The teams didn't adopt because we gave them rules. They adopted because we gave them a working parent pipeline. The pipeline handled the common cases. Teams only had to think about what was unique to their context.
Recently, reflecting on this experience got me thinking that this was just like OOP in college. In agentic development, I provide agents a memory file (Base Class), and subagents inherit and add to the memory, just like custom classes.
Why Rules Get Ignored
First, let me explain why your carefully crafted CLAUDE.md/Agent.md/Gemini.md instructions might not be working.
You've exceeded its memory capacity. You don't get a warning or an error, all you get is bad performance and unreliable actions.
LLMs only remember 150 to 200 lines of instruction well. Claude's system prompt already uses some before you even add a line. That leaves you with a budget of about 100 to 150 lines before you start to see performance drop. When you exceed that total, the number of mistakes and rework increases.
I've seen developers treat CLAUDE.md like a massive catch-all. Every time something goes wrong or they learn a new trick, they add another rule. The file grows to be so long, the developer doesn't even know what's in it any more. They wonder why their anti-ai rule "never use semicolons" gets ignored alongside their "always run tests before committing" rule. Both rules were ignored by your coding agent because the model prioritized its own needs.
This mirrors what happens when you try to tell developers they HAVE to use a specific tool or process. And just like in life, we need to configure our agents to make the right choice the easiest choice.
For agentic development, if we want agents to do what is asked, it's critical that we create a lean memory base and use specialized subagents that extend the base with specialized instructions so that the agents don't get so overloaded that they prioritize their own needs.
The Inheritance Parallel
In OOP, you define behavior once in a parent class, then let child classes inherit and specialize. Agent context works the same way:
| OOP Concept | AOD Equivalent |
|---|---|
| Parent class | Base context (your lean CLAUDE.md) |
| Child class | Specialized context (loaded when relevant) |
| Inherited methods | Skills, MCP servers, hooks |
| Override mechanism | Specialized context extends or replaces base behavior |
(Tool-agnostic note: Claude Code uses CLAUDE.md. Cursor uses .cursorrules. OpenAI Codex uses AGENTS.md. The inheritance pattern applies to all platforms.)
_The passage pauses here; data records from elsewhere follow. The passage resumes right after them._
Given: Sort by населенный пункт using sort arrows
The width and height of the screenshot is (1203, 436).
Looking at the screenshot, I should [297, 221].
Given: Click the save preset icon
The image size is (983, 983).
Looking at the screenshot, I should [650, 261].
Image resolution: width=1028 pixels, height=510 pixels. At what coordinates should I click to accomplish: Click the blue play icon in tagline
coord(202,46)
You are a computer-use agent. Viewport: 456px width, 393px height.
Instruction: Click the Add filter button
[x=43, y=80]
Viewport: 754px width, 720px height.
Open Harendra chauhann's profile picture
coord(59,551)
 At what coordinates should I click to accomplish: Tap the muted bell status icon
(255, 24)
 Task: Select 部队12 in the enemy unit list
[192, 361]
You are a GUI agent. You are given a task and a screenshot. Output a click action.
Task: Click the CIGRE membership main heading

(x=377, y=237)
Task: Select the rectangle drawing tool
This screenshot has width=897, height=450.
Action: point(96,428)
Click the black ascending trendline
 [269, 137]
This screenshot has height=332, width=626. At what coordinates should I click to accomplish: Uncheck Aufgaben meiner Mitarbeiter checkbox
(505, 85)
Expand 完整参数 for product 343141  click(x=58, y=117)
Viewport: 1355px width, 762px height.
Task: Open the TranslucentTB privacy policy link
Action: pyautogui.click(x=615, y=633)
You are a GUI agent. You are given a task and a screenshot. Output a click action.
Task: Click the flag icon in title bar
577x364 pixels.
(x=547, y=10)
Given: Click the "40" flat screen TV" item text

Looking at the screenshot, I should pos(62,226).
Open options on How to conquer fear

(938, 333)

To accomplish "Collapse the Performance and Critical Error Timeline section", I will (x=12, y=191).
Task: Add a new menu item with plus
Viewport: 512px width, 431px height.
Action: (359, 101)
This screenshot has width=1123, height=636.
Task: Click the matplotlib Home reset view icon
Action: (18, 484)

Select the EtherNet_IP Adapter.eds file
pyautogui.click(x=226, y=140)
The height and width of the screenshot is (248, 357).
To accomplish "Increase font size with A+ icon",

Base Context vs Specialized Context
Context specialization is critical to getting your agents to do what you want.
Base Context are the high-level requirements:
- Security rules (Never commit secrets)
- Coding standards (TypeScript strict mode)
- Project architecture (folder structure, patterns)
Specialized Context is the specific context your subagent needs to do its task:
- Backend (API work needs endpoint patterns)
- Frontend (Test all frontend tests with Playwright)
- Testing (All PRs need tests)
Here's the practical structure:
project/
├── CLAUDE.md # Base context (lean, universal)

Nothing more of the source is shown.